### [TRY IT]
Begin at the line below that has "Open the more" and stop after the line that has "This screenshot has height=588, width=1045.". Please restate only those lines, word for word.

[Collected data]
-----

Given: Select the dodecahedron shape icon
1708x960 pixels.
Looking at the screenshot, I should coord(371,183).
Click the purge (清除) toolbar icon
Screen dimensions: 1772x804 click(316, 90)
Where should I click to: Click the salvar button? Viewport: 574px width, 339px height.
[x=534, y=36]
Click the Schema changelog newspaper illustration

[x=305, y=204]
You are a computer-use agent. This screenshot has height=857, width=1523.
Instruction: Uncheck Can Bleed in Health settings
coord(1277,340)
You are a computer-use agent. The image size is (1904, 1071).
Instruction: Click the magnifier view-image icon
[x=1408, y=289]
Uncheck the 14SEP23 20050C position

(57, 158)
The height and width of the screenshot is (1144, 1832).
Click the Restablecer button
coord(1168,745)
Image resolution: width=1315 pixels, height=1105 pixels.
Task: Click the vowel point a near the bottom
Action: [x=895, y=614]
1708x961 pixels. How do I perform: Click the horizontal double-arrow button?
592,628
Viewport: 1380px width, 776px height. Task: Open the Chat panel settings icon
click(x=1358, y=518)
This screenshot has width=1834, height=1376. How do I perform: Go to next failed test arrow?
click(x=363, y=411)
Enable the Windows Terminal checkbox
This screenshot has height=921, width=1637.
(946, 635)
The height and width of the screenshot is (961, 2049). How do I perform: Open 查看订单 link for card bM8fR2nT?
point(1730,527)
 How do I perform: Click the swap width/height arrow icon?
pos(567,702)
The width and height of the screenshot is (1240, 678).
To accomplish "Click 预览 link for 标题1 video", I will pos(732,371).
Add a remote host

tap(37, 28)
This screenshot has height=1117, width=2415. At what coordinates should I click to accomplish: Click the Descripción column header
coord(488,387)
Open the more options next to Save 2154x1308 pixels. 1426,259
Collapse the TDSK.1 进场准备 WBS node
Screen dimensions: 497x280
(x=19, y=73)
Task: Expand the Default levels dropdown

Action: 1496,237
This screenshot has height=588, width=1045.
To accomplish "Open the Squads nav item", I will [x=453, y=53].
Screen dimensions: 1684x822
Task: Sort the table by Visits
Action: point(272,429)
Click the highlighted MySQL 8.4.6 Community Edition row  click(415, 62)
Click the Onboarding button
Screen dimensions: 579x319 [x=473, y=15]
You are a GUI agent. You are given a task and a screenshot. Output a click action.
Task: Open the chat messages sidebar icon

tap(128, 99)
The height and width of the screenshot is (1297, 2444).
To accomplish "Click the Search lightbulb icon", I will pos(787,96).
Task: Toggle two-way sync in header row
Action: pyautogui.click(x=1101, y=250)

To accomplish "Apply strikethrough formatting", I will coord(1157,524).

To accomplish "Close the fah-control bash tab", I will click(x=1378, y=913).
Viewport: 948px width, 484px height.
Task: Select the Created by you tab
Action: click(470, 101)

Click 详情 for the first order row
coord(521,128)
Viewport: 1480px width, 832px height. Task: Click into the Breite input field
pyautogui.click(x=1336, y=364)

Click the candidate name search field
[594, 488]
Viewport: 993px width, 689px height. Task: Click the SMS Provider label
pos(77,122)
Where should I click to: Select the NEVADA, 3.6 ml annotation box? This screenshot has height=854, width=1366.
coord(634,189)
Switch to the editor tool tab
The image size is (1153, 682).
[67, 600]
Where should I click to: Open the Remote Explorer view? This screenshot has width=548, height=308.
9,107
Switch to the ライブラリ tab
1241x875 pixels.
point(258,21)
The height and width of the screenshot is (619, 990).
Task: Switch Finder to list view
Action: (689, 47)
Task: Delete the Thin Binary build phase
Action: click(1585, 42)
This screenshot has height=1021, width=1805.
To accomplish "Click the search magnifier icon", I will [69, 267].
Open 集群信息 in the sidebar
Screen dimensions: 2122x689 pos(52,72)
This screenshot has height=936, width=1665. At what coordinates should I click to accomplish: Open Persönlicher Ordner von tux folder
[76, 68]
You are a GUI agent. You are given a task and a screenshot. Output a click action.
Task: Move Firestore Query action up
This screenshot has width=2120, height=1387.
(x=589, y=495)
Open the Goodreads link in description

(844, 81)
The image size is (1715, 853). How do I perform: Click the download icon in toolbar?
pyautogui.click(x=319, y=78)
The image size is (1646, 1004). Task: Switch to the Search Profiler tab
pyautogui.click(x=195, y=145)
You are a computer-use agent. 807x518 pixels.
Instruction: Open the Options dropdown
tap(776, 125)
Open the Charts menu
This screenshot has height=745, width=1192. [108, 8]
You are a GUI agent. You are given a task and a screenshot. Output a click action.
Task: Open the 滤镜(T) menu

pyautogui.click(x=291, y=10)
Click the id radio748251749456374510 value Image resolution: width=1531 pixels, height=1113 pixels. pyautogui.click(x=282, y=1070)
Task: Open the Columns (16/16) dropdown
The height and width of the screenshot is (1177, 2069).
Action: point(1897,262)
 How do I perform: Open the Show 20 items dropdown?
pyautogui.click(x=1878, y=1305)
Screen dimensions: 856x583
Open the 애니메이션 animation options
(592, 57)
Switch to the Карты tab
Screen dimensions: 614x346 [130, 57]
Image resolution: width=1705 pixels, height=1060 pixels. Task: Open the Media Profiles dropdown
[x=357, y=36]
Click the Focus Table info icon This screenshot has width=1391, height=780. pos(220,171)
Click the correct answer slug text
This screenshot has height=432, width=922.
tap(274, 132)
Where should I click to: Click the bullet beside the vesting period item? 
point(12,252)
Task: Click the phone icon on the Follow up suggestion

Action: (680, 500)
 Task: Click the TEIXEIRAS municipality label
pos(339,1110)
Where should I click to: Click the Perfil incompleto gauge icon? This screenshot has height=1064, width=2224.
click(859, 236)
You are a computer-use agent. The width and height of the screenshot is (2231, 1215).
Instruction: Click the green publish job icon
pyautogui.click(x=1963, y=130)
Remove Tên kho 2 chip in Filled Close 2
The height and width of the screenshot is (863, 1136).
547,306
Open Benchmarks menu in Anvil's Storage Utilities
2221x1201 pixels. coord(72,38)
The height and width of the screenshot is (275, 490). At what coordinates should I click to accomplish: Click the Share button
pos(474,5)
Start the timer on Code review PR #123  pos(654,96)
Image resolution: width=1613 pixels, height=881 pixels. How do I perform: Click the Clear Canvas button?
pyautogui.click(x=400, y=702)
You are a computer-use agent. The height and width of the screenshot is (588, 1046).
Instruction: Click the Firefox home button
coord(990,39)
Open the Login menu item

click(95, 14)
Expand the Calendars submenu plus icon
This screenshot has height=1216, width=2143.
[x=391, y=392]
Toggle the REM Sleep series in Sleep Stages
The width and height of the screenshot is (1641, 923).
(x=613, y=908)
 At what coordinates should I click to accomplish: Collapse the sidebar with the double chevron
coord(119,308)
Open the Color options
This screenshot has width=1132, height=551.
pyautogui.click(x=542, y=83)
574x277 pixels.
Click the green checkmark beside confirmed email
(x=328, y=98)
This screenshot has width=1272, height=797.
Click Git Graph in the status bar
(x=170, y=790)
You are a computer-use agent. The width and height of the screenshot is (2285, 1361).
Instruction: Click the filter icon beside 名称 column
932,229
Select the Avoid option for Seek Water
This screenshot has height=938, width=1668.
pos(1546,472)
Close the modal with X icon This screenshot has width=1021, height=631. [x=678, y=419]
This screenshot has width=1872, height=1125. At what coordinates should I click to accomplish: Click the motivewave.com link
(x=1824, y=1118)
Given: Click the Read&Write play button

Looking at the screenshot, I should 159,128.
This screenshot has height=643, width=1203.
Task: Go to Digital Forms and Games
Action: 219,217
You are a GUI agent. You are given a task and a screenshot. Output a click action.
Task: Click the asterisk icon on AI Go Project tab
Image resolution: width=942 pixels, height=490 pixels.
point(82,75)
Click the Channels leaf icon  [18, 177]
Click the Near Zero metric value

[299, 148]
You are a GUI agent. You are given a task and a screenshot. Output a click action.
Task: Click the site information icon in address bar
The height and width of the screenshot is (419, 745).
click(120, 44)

-----

### [SOLUTION FOR THIS PROBLEM]
Open the more options next to Save 2154x1308 pixels. 1426,259
Collapse the TDSK.1 进场准备 WBS node
Screen dimensions: 497x280
(x=19, y=73)
Task: Expand the Default levels dropdown

Action: 1496,237
This screenshot has height=588, width=1045.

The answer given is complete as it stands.